Sunday lunch on the farm with gran meant only one thing – leg of lamb. She roasted it low and slow and did very little to it, other than add salt. Fast-forward a few decades and my approach to roasting a cut of anything is still pretty basic. I strongly believe in paying a bit extra for seriously good meat and giving it a chance to shine. Whatever I do to it, the idea is to enhance the meat, not mask it with all sorts of exotic add-ons. Gran really didn’t have much time for any other part of a sheep – whatever was not a leg became a chop or mince.

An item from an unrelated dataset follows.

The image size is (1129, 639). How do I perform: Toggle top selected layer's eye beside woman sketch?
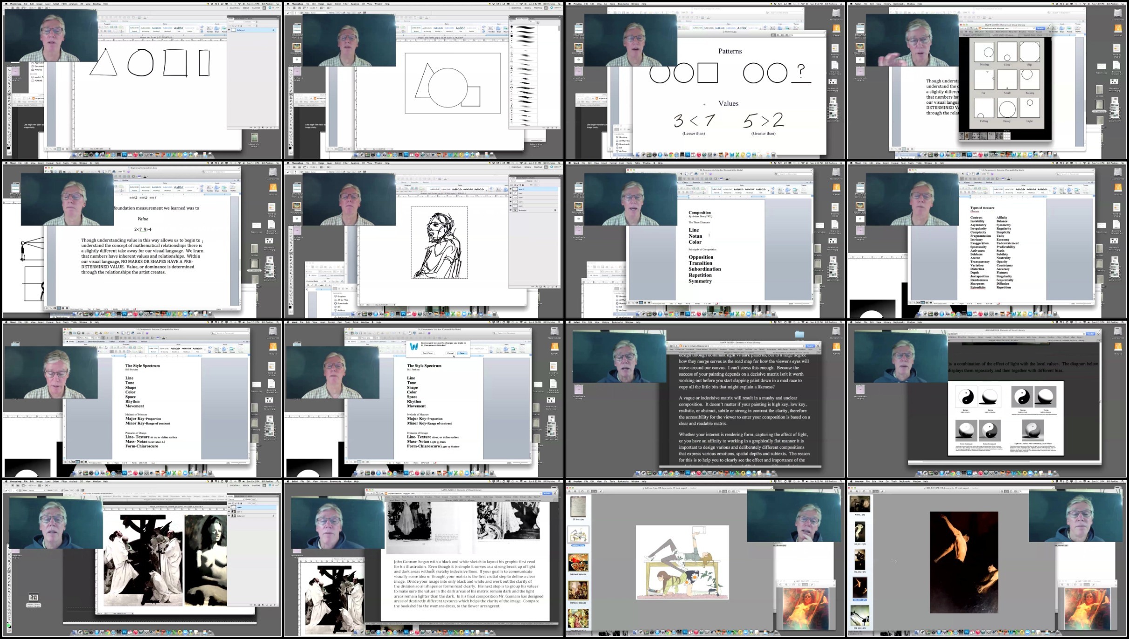[511, 189]
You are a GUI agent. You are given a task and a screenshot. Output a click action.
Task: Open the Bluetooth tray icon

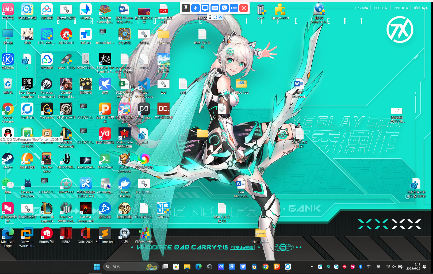pos(361,267)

But lamb shoulder roasted low and slow is such a joy. It’s a hard-working part of the sheep, so low and slow is pretty much the only way to go with it. Lamb shoulder has a decent layer of fat. You could trim it off, but I absolutely won’t. I want that fat. After three hours in the oven, most of the fat is cooked out and the thin layer that remains is golden crisp and insanely delicious. You’ll be fighting over it. I don’t discard the fat that cooked out though. I do what grandma did and scoop it off for later because eggs, boerewors or potatoes fried in lamb fat… Oy, so good.

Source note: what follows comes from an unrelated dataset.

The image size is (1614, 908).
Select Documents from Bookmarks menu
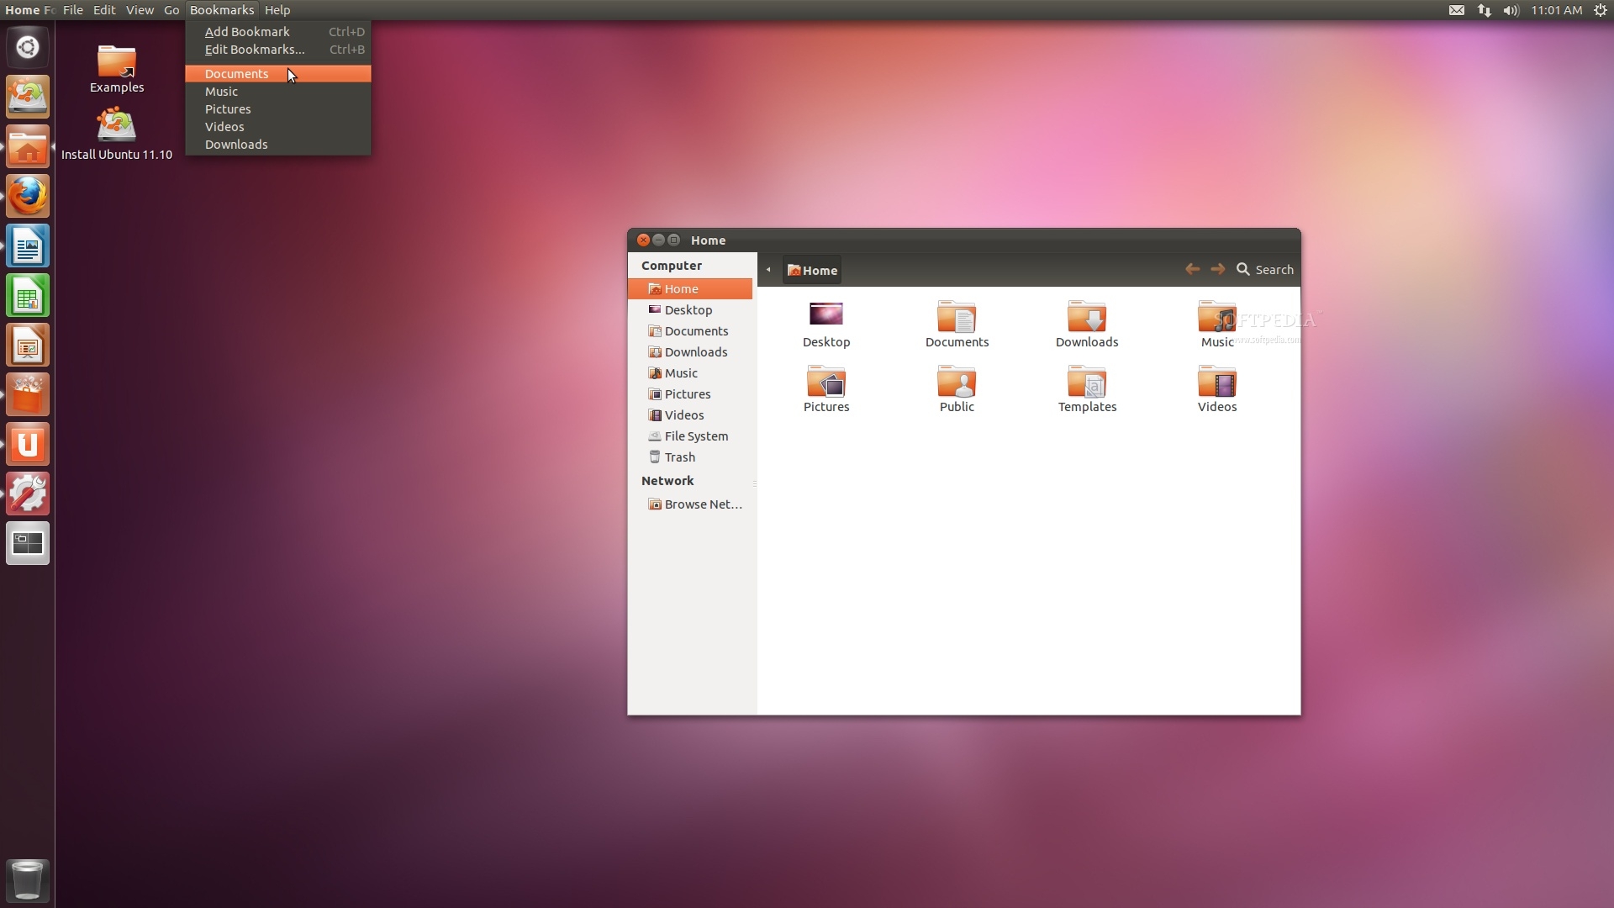[236, 72]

The pan juices that remain after I scoop off the fat form the base for a red wine gravy. And not just any red wine, but De Krans’ sublime Touriga Nacional. Read more about this wine at the end of this recipe, then visit my Facebook page for your chance to win a box of De Krans wines!

All you need is…

For the lamb shoulder
2,5 kg lamb shoulder, on the bone
5 sprigs thyme
6 sprigs rosemary (about 7cm long)
4 fat cloves garlic, unpeeled
3 large carrots, washed and cut into quarters
2 large onions, peeled and quartered
olive oil
salt and freshly ground black pepper

For the red wine gravy
2 Tbs reserved lamb fat
2 Tbs plain flour
1 mutton stock cube, dissolved in one cup of boiling water
1 cup De Krans Touriga Nacional (or any other good quality dry red wine)
salt and pepper to taste

Peel one clove of garlic and slice into batons as thick as a matchstick. Use a thin, sharp knife to cut deep but narrow pockets into the lamb shoulder and stuff the slivers of garlic into the pockets along with a the leaves of one sprig of rosemary. Heat a bit of oil in a large frying pan and brown the lamb shoulder. Remove and set aside.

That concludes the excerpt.